EXERCISE DETAILS -
A word-for-word restatement of the data is what is needed.

DATA IN THIS EXERCISE -
▬▬▬▬▬▬▬▬▬▬
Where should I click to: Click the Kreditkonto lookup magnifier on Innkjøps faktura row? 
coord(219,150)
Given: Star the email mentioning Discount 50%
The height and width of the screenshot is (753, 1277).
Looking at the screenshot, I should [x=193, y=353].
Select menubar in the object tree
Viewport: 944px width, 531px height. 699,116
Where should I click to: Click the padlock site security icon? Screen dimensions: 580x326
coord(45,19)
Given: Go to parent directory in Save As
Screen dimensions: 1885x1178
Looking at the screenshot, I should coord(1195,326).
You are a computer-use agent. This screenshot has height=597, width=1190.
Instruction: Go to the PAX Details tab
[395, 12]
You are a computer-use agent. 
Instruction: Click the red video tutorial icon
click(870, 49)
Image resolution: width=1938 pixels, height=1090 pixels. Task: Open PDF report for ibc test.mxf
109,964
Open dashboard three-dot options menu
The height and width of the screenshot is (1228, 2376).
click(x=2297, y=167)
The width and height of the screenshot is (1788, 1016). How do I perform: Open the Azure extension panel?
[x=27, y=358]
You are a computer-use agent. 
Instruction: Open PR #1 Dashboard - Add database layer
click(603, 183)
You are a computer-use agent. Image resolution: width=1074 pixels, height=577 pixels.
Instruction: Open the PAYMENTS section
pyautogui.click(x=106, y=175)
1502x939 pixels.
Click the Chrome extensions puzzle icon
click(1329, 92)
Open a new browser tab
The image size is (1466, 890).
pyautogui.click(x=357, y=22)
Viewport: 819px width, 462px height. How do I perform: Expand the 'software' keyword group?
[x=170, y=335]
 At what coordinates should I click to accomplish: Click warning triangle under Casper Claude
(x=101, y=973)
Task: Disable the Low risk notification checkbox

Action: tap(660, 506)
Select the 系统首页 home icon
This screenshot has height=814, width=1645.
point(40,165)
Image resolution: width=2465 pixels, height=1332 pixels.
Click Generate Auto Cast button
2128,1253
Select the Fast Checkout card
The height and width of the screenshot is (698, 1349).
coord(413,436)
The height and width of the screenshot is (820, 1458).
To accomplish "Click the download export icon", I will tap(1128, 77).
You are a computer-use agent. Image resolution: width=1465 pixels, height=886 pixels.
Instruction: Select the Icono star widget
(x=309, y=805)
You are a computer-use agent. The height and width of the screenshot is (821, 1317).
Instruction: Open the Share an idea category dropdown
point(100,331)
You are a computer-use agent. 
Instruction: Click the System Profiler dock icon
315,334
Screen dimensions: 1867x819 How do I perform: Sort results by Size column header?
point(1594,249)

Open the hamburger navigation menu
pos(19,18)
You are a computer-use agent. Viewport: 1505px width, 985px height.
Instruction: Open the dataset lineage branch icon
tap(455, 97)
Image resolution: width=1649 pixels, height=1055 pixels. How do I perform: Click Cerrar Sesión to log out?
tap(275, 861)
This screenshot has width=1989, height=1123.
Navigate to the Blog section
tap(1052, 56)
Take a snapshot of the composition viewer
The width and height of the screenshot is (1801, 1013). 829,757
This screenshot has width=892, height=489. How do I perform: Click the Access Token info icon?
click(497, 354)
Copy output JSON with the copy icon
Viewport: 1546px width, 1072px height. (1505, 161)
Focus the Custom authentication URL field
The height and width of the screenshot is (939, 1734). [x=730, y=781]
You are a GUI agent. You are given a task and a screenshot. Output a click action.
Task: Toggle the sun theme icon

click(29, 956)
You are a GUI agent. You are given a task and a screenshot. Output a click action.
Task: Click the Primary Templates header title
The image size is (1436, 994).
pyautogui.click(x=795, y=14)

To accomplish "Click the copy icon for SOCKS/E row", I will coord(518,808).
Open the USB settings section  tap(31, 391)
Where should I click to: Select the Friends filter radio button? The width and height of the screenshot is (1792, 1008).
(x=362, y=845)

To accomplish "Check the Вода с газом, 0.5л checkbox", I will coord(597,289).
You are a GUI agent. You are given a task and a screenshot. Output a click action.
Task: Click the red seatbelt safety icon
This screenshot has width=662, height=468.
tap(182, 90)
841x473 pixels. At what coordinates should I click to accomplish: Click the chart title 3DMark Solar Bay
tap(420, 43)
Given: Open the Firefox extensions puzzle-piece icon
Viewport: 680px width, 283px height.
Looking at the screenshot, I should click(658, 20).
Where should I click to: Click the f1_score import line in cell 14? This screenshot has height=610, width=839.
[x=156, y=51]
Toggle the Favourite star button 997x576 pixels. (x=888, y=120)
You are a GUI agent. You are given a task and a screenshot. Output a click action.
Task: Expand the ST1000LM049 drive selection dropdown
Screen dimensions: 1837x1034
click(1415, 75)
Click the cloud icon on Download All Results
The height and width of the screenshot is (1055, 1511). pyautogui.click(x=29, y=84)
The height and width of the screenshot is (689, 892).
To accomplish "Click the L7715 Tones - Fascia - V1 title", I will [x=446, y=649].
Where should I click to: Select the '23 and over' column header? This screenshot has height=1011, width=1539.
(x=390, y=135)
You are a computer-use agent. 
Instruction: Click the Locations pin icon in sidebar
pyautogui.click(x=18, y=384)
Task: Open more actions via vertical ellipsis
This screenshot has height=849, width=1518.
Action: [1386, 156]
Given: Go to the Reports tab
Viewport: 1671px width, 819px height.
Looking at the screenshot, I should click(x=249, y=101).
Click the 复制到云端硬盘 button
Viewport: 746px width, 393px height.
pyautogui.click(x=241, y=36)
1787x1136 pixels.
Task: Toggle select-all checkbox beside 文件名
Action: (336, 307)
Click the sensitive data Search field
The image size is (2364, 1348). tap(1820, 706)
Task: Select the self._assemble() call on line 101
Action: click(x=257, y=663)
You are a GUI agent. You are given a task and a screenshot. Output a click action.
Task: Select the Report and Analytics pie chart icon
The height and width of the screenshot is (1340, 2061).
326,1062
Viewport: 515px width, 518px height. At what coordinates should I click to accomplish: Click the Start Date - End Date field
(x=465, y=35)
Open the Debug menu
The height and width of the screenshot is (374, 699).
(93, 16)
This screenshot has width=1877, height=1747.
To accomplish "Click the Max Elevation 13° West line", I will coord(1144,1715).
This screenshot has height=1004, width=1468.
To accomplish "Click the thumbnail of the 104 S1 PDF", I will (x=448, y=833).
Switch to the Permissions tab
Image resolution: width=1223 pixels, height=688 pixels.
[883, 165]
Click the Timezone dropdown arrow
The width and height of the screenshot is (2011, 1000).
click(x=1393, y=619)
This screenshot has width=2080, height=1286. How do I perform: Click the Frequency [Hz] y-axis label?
▬▬▬▬▬▬▬▬▬▬
ANSWER BOX -
Where should I click to: Click the Kreditkonto lookup magnifier on Innkjøps faktura row? 
coord(219,150)
Given: Star the email mentioning Discount 50%
The height and width of the screenshot is (753, 1277).
Looking at the screenshot, I should [x=193, y=353].
Select menubar in the object tree
Viewport: 944px width, 531px height. 699,116
Where should I click to: Click the padlock site security icon? Screen dimensions: 580x326
coord(45,19)
Given: Go to parent directory in Save As
Screen dimensions: 1885x1178
Looking at the screenshot, I should coord(1195,326).
You are a computer-use agent. This screenshot has height=597, width=1190.
Instruction: Go to the PAX Details tab
[395, 12]
You are a computer-use agent. 
Instruction: Click the red video tutorial icon
click(870, 49)
Image resolution: width=1938 pixels, height=1090 pixels. Task: Open PDF report for ibc test.mxf
109,964
Open dashboard three-dot options menu
The height and width of the screenshot is (1228, 2376).
click(x=2297, y=167)
The width and height of the screenshot is (1788, 1016). How do I perform: Open the Azure extension panel?
[x=27, y=358]
You are a computer-use agent. 
Instruction: Open PR #1 Dashboard - Add database layer
click(603, 183)
You are a computer-use agent. Image resolution: width=1074 pixels, height=577 pixels.
Instruction: Open the PAYMENTS section
pyautogui.click(x=106, y=175)
1502x939 pixels.
Click the Chrome extensions puzzle icon
click(1329, 92)
Open a new browser tab
The image size is (1466, 890).
pyautogui.click(x=357, y=22)
Viewport: 819px width, 462px height. How do I perform: Expand the 'software' keyword group?
[x=170, y=335]
 At what coordinates should I click to accomplish: Click warning triangle under Casper Claude
(x=101, y=973)
Task: Disable the Low risk notification checkbox

Action: tap(660, 506)
Select the 系统首页 home icon
This screenshot has height=814, width=1645.
point(40,165)
Image resolution: width=2465 pixels, height=1332 pixels.
Click Generate Auto Cast button
2128,1253
Select the Fast Checkout card
The height and width of the screenshot is (698, 1349).
coord(413,436)
The height and width of the screenshot is (820, 1458).
To accomplish "Click the download export icon", I will tap(1128, 77).
You are a computer-use agent. Image resolution: width=1465 pixels, height=886 pixels.
Instruction: Select the Icono star widget
(x=309, y=805)
You are a computer-use agent. The height and width of the screenshot is (821, 1317).
Instruction: Open the Share an idea category dropdown
point(100,331)
You are a computer-use agent. 
Instruction: Click the System Profiler dock icon
315,334
Screen dimensions: 1867x819 How do I perform: Sort results by Size column header?
point(1594,249)

Open the hamburger navigation menu
pos(19,18)
You are a computer-use agent. Viewport: 1505px width, 985px height.
Instruction: Open the dataset lineage branch icon
tap(455, 97)
Image resolution: width=1649 pixels, height=1055 pixels. How do I perform: Click Cerrar Sesión to log out?
tap(275, 861)
This screenshot has width=1989, height=1123.
Navigate to the Blog section
tap(1052, 56)
Take a snapshot of the composition viewer
The width and height of the screenshot is (1801, 1013). 829,757
This screenshot has width=892, height=489. How do I perform: Click the Access Token info icon?
click(497, 354)
Copy output JSON with the copy icon
Viewport: 1546px width, 1072px height. (1505, 161)
Focus the Custom authentication URL field
The height and width of the screenshot is (939, 1734). [x=730, y=781]
You are a GUI agent. You are given a task and a screenshot. Output a click action.
Task: Toggle the sun theme icon

click(29, 956)
You are a GUI agent. You are given a task and a screenshot. Output a click action.
Task: Click the Primary Templates header title
The image size is (1436, 994).
pyautogui.click(x=795, y=14)

To accomplish "Click the copy icon for SOCKS/E row", I will coord(518,808).
Open the USB settings section  tap(31, 391)
Where should I click to: Select the Friends filter radio button? The width and height of the screenshot is (1792, 1008).
(x=362, y=845)

To accomplish "Check the Вода с газом, 0.5л checkbox", I will coord(597,289).
You are a GUI agent. You are given a task and a screenshot. Output a click action.
Task: Click the red seatbelt safety icon
This screenshot has width=662, height=468.
tap(182, 90)
841x473 pixels. At what coordinates should I click to accomplish: Click the chart title 3DMark Solar Bay
tap(420, 43)
Given: Open the Firefox extensions puzzle-piece icon
Viewport: 680px width, 283px height.
Looking at the screenshot, I should click(658, 20).
Where should I click to: Click the f1_score import line in cell 14? This screenshot has height=610, width=839.
[x=156, y=51]
Toggle the Favourite star button 997x576 pixels. (x=888, y=120)
You are a GUI agent. You are given a task and a screenshot. Output a click action.
Task: Expand the ST1000LM049 drive selection dropdown
Screen dimensions: 1837x1034
click(1415, 75)
Click the cloud icon on Download All Results
The height and width of the screenshot is (1055, 1511). pyautogui.click(x=29, y=84)
The height and width of the screenshot is (689, 892).
To accomplish "Click the L7715 Tones - Fascia - V1 title", I will [x=446, y=649].
Where should I click to: Select the '23 and over' column header? This screenshot has height=1011, width=1539.
(x=390, y=135)
You are a computer-use agent. 
Instruction: Click the Locations pin icon in sidebar
pyautogui.click(x=18, y=384)
Task: Open more actions via vertical ellipsis
This screenshot has height=849, width=1518.
Action: [1386, 156]
Given: Go to the Reports tab
Viewport: 1671px width, 819px height.
Looking at the screenshot, I should click(x=249, y=101).
Click the 复制到云端硬盘 button
Viewport: 746px width, 393px height.
pyautogui.click(x=241, y=36)
1787x1136 pixels.
Task: Toggle select-all checkbox beside 文件名
Action: (336, 307)
Click the sensitive data Search field
The image size is (2364, 1348). tap(1820, 706)
Task: Select the self._assemble() call on line 101
Action: click(x=257, y=663)
You are a GUI agent. You are given a task and a screenshot. Output a click action.
Task: Select the Report and Analytics pie chart icon
The height and width of the screenshot is (1340, 2061).
326,1062
Viewport: 515px width, 518px height. At what coordinates should I click to accomplish: Click the Start Date - End Date field
(x=465, y=35)
Open the Debug menu
The height and width of the screenshot is (374, 699).
(93, 16)
This screenshot has width=1877, height=1747.
To accomplish "Click the Max Elevation 13° West line", I will coord(1144,1715).
This screenshot has height=1004, width=1468.
To accomplish "Click the thumbnail of the 104 S1 PDF", I will (x=448, y=833).
Switch to the Permissions tab
Image resolution: width=1223 pixels, height=688 pixels.
[883, 165]
Click the Timezone dropdown arrow
The width and height of the screenshot is (2011, 1000).
click(x=1393, y=619)
This screenshot has width=2080, height=1286. How do I perform: Click the Frequency [Hz] y-axis label?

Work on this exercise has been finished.